- **CONSIGNE**
Pouvez-vous poursuivre le récit de Roey Fatal, rescapé de l'avalanche au Népal, à partir de sa dernière phrase ?

- **EXTRAIT PRÉSENTÉ**
◇ ◇ ◇ ◇ ◇ ◇ ◇

« C’était merveilleux de voir le Professeur Avi Rivkind [Chef de l’Unité de Traumatologie du Centre Médical Hadassah, ndlr] venir nous ramener à la maison », a déclaré Roey Fatal, un jeune homme de 32 ans originaire de Jérusalem, figurant parmi les sept survivants israéliens de l’avalanche qui s’est produite il y a à peine quelques jours, dans le nord du Népal. Roey est maintenant pris en charge dans le Centre Judy et Sidney Swartz de Hadassah, un complexe dédié à la médecine d’urgence. Il y est entouré de sa famille et d’autres survivants, qui ont été ramenés en Israël via un avion privé, gracieusement affrété par un homme d’affaires israélien.
Le Professeur Rivkind, expert de renommée mondiale en traumatologie, s’est directement rendu au Népal pour évaluer la situation, fournir des soins et ramener les Israéliens à la maison. La plupart des survivants sont de jeunes adultes d’une vingtaine et d’une trentaine d’années, qui passaient leurs vacances à faire des treks dans l’Himalaya. Ils ont été pris au dépourvu par une tempête de neige d’une violence inouïe qui a coûté la vie à plus de 40 personnes. Ceux qui sont revenus de l’enfer, souffrent de divers degrés de gelures qui nécessiteront un traitement délicat et de longue haleine.
Roey Fatal a raconté son histoire au fond de son lit d’hôpital à Hadassah. Il admet qu’il est loin d’avoir entièrement surmonté le traumatisme de la mort que l’on voit en face et que l’on croit imminente. Il commence son histoire en précisant qu’il a voulu prendre des vacances en dehors des périodes chargées en matière fiscale, compte tenu de son travail d’expert-comptable. En octobre au Népal, la météo est généralement douce et ensoleillée. En bonne condition physique, Roey Fatal fait partie des réserves d’infanterie des Forces de défense israéliennes. Ce trek semblait constituer la pause parfaite pour lui, loin des imputations comptables et des calculs de l’impôt.
À cinq heures du matin le mardi 14 octobre, Roey et 30 autres Israéliens se réunissent pour effectuer une randonnée jusqu’à Thorung La pass au Nord-Népal, un axe très apprécié des jeunes israéliens et qui culmine à 17 770 pieds (5416 mètres, ndlr).
Ils n’atteindront jamais cette altitude.

◇ ◇ ◇ ◇ ◇ ◇ ◇

- **DONNÉES ENREGISTRÉES**
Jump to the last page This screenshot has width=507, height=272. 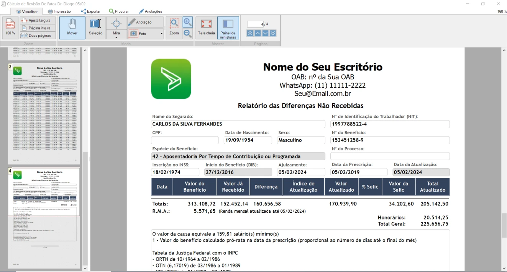(273, 33)
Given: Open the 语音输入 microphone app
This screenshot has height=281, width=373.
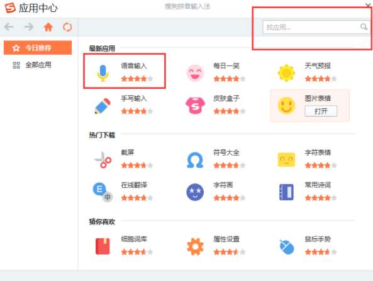Looking at the screenshot, I should coord(103,73).
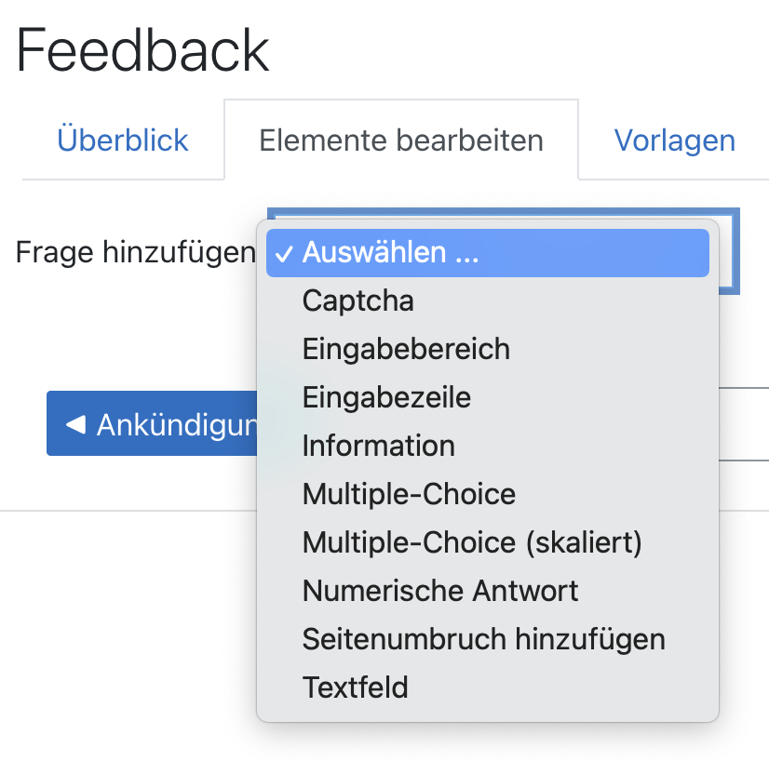Choose the Information option

coord(378,447)
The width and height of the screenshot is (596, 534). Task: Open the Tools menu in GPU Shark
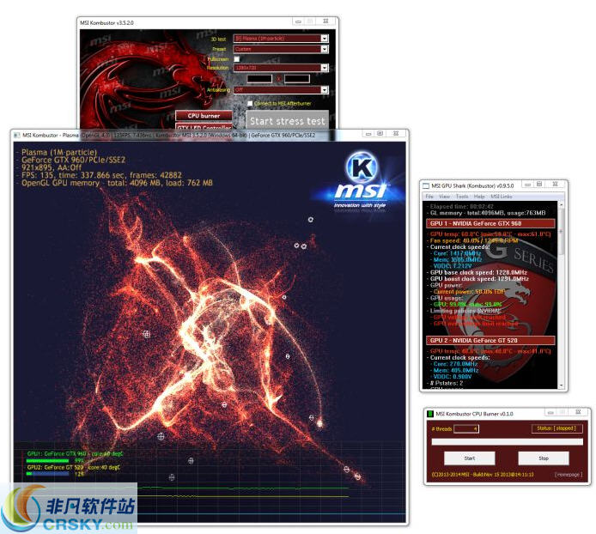click(461, 196)
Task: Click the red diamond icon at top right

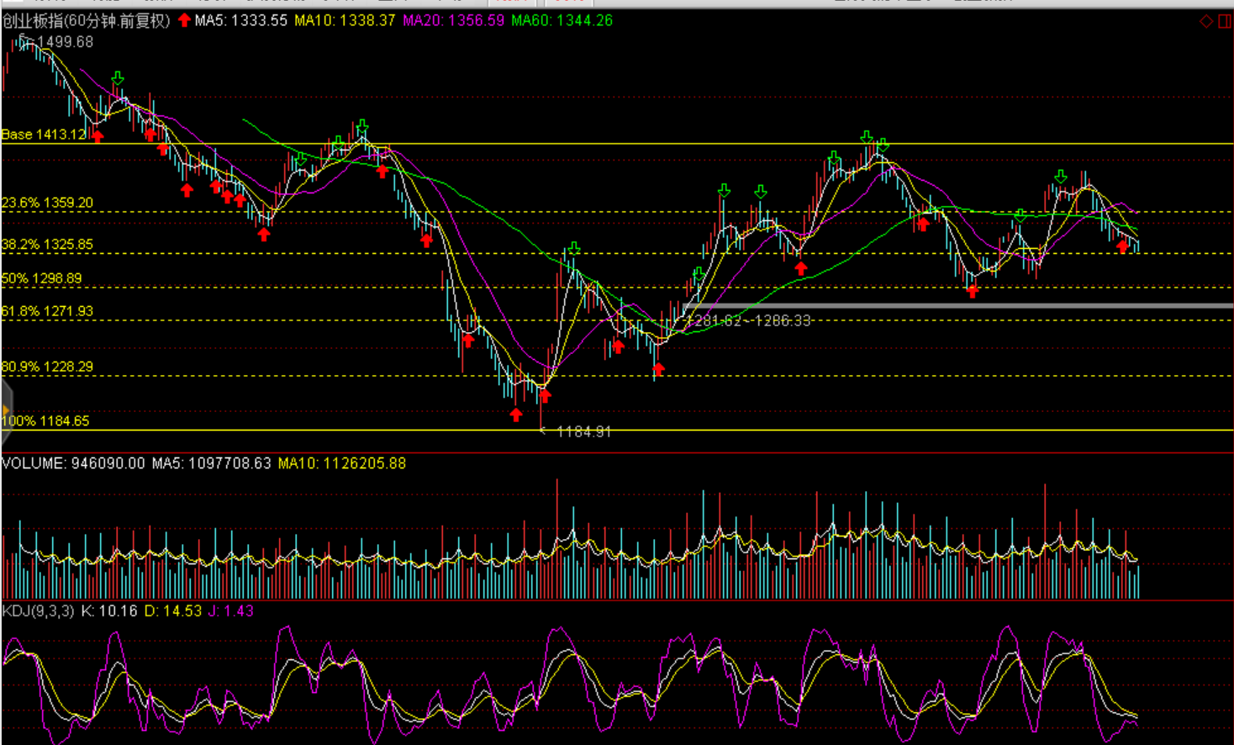Action: [1206, 21]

◇ ◇ ◇ ◇ ◇ ◇ ◇

- **RÉPONSE CI-DESSOUS**
« Quelques centimètres de neige sont tombés, et nous nous sommes demandés si nous devions monter », dit-il. « Les guides locaux ont une grande expérience et ils ont haussé les épaules » en ajoutant « pas de problème » mais « ils avaient tort ».
« Vous ne pouviez pas voir à plus d’un mètre devant vous, nous avons alors trouvé refuge dans le seul bâtiment possible, une cabane fragile qui faisait habituellement office de salon de thé », a déclaré Roey. « Nous nous sommes serrés en essayant de se tenir chaud mutuellement. Le plus grand dilemme de notre vie a été de choisir de rester sur place ou d’essayer de descendre la montagne. Le sentiment dominant était que si nous ne partions pas, cet abri deviendrait notre tombe. Je pleurais. J’espérais que l’on reste ici, en attendant les secours. Mais les cris s’amplifiaient et nous avons décidés d’affronter la tempête, tous ensemble, en s’entraidant ».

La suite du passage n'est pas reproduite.